Getting a full-fledged PC is an anti-feature for a small project. I don't want to fart around with a Linux install just to set the thing up. I don't want to worry about SD card longevity or power supply compatibility. And I definitely don't want to spend $50+. I'll buy a cheap Arduino-compatible board that will immediately run whatever code I load it with. I've built several Arduino projects and RPi would have been more annoying and much more expensive.

The RPi Pico looks great for this, but that's pretty much an Arduino equivalent. You can even used the Arduino IDE with it.

I feel like the raspberry pi pico is more of a competitor to the arduino than the raspberry pi - there's quite a few applications where having a whole linux operating system is a hindrance compared to running on bare metal, especially anything that needs real time control of signals. (Although you can get around this on the pi by connecting peripherals via USB/serial/i2c which themselves might use MCUs).

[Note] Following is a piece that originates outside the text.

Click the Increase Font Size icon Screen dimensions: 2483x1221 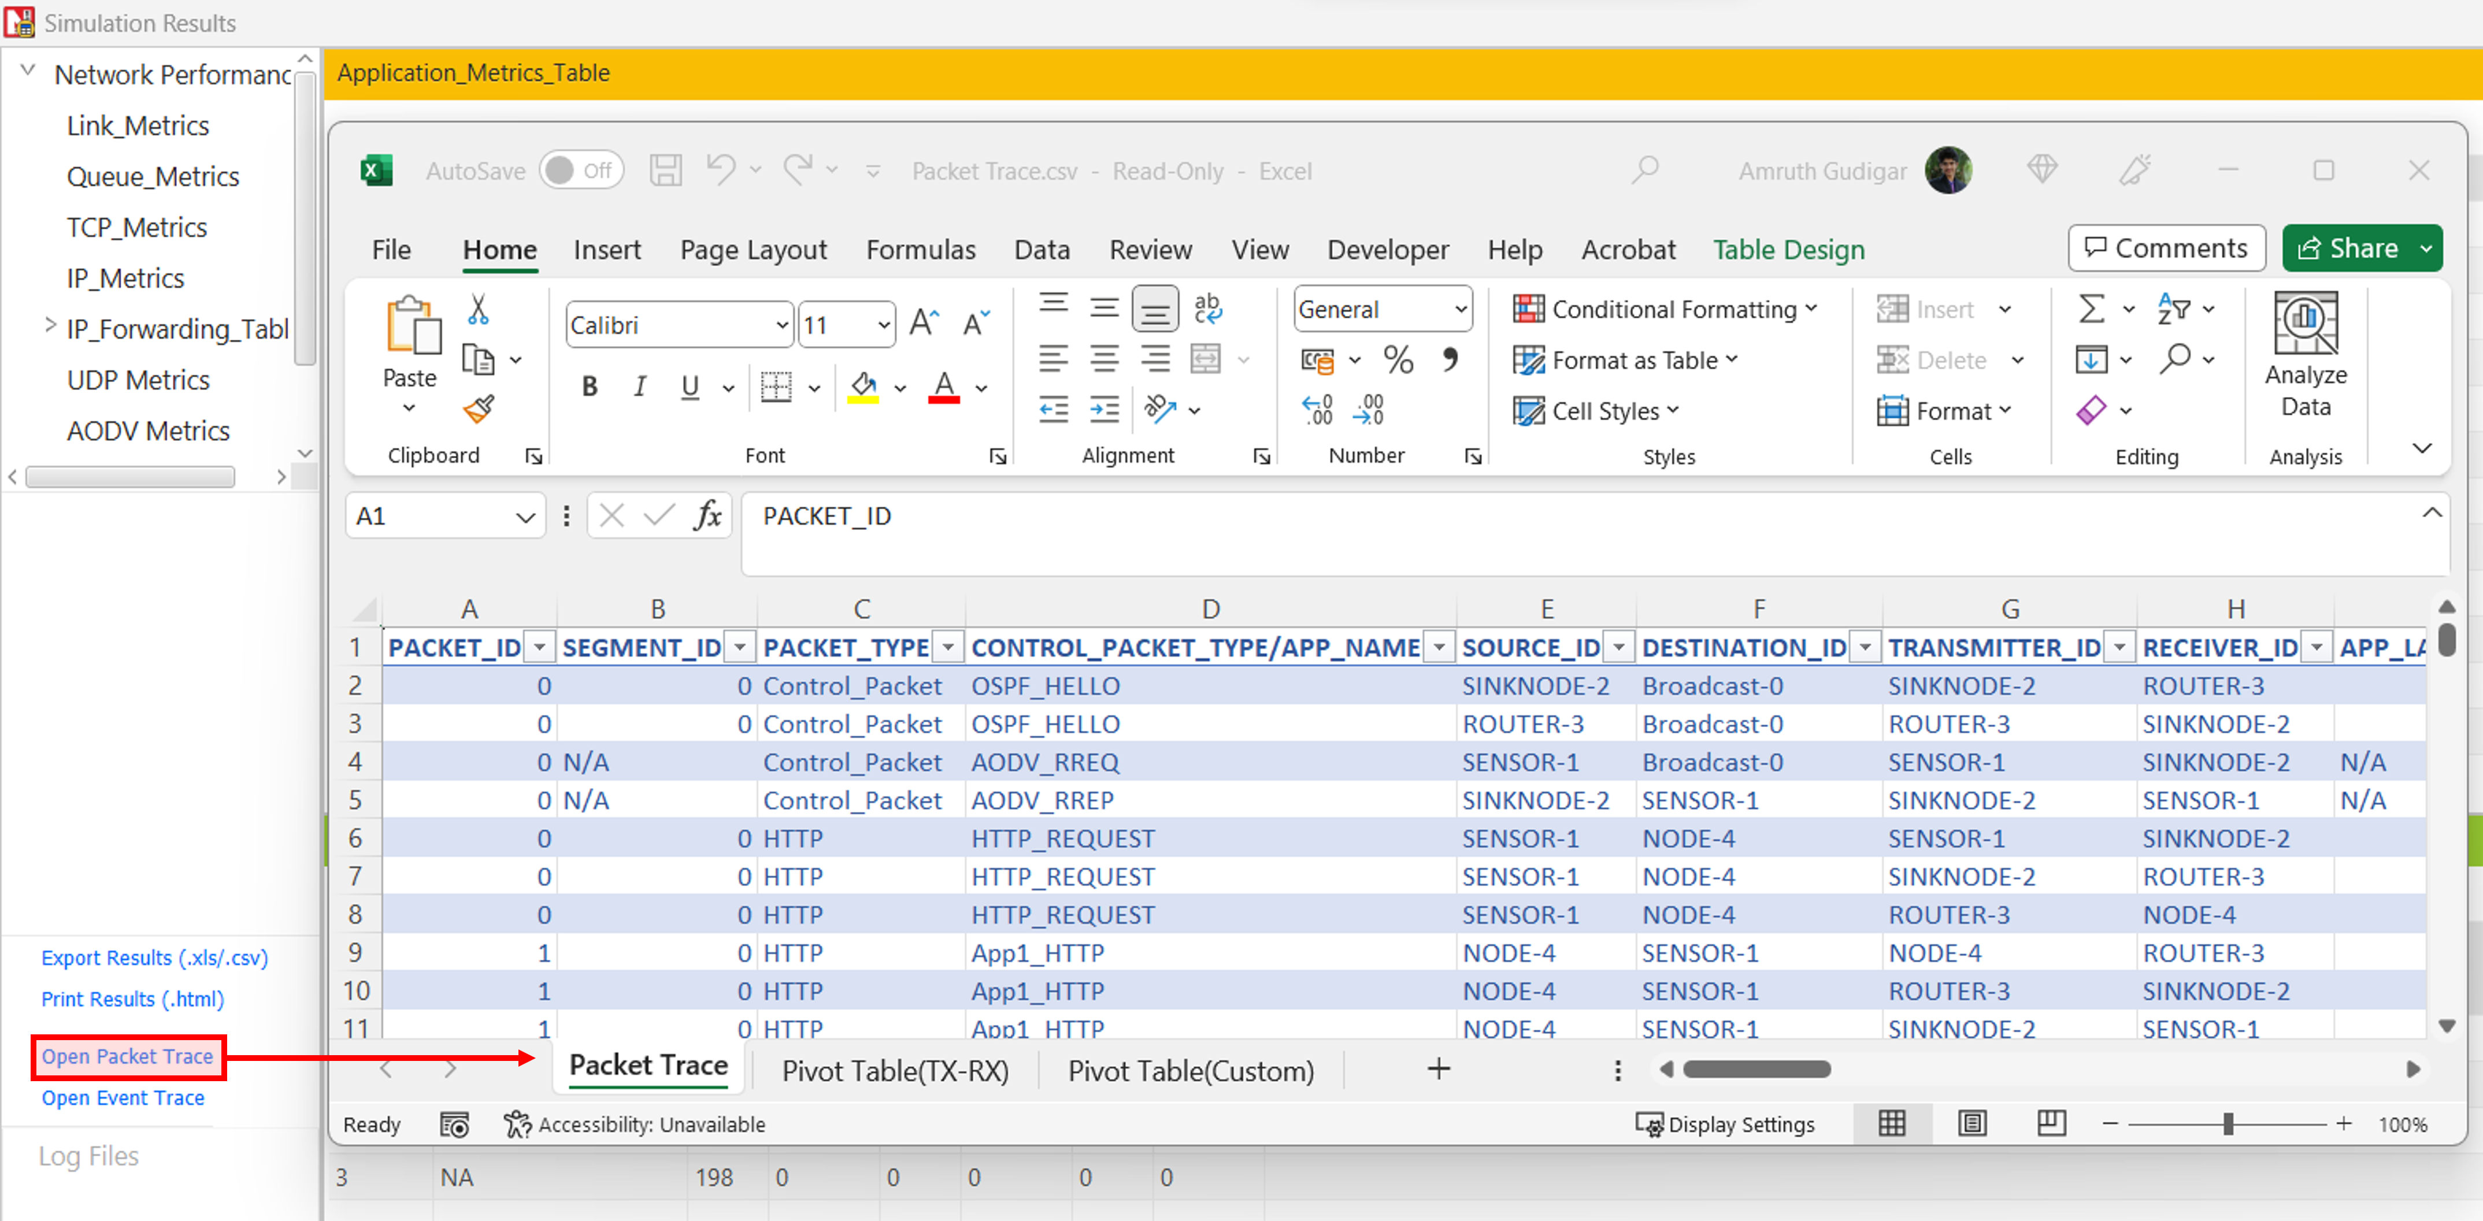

Then again, one of the more accessible (IMO) ways of using pi picos is with the arduino environment, or its cousin platformio. I do think that even if in some ways the arduino abstractions can be limiting in some ways, in practice it's often a big timesaver for more casual (and not so casual) applications. It gives you easy access to a large ecosystem of libraries across a lot of hardware platforms.

Perspective: Former college robotics team member a while ago (2022) (IEEE SoutheastCon)

I definitely see niches for both. Even if you've got some experience an Arduino uno or mega is just an atMEGA with good software support and IO headers.

We'd usually use an RPI and Arduino - connect our 'out of the box' modules to the pi, pi to arduino via uart serial, and wire arduino to the meat and potatoes. The RPI's IO was generally not as good in terms of latency but also if the wrong wire gets crossed suddenly we'd have a dead Pi but the Arduino would shrug it off.

> If you want to learn programming microcontrollers, then locking yourself into Arduino's abstractions is probably counterproductive.

Arduino isn't a pipeline from zero to professional embedded dev. It's a stepping stone, and a crucial one at that. I'd know. I'm an embedded firmware engineer. Got my first Arduino when I was 11.

Arduino's success comes from the legibility of their API and the simplicity of their tooling. It allows kids or a novice to get comfortable with core principles of the trade (GPIO, other basic peripherals, limited memory, etc) without the cognitive overhead of makefiles and JTAG adapters. You aren't getting "locked in" by anything, you're building skills that you'll need for the next step.

If all you're doing is twiddling some GPIOs, as is the case with most beginner/educational projects, RPi isn't teaching you any skills that translate to industry. So there's one niche: Arduino is a practical educational tool.

That simple tooling and API also make Arduino great for small side projects that don't demand a sophisticated uC. Once that project is finished, you can plop an ATMega328 onto a piece of perfboard with a crystal and a couple caps, and your Arduino is free to use on whatever your next project will be. Can't do that with a Pi.

Also, I'd much rather just plug an Arduino into my PC and throw some code on it, than clear off half my desk to make way for a monitor and keyboard for the Pi. Point Arduino.